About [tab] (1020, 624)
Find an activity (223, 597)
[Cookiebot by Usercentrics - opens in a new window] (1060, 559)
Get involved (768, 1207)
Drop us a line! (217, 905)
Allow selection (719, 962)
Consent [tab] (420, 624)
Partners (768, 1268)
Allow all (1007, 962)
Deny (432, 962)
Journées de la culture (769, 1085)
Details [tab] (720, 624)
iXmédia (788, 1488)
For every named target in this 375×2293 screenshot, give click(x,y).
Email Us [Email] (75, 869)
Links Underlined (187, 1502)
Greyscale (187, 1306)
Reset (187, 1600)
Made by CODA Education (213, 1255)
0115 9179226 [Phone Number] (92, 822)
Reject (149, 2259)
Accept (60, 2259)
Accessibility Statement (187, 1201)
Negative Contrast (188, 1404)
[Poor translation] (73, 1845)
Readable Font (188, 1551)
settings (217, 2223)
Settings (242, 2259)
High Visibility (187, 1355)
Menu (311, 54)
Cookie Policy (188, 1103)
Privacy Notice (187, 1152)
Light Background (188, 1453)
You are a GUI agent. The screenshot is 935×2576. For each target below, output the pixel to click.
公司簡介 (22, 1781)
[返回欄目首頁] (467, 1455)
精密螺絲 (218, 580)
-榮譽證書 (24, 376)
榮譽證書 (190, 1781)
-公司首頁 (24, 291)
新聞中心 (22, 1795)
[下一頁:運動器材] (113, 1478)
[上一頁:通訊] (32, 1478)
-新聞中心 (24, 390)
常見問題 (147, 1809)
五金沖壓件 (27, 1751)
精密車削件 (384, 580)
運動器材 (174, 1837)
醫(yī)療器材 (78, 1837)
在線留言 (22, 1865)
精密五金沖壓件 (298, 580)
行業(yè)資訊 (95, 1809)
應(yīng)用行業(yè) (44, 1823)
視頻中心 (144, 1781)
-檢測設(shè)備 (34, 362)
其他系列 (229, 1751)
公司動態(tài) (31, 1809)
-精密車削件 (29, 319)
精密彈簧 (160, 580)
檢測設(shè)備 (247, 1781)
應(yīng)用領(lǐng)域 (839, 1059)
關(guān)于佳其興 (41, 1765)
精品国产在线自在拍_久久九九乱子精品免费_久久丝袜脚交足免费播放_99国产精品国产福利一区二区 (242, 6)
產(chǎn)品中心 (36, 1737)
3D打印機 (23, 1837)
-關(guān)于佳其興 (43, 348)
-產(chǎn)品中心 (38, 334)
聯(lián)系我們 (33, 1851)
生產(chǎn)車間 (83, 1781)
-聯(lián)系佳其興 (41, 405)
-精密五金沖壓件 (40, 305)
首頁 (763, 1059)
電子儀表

****************************************

§ **Task directions**
State how many lines of the records above contain the string "click", treating uppercase and lowercase as different, and give only that number.

§ **Output for this exercise**
2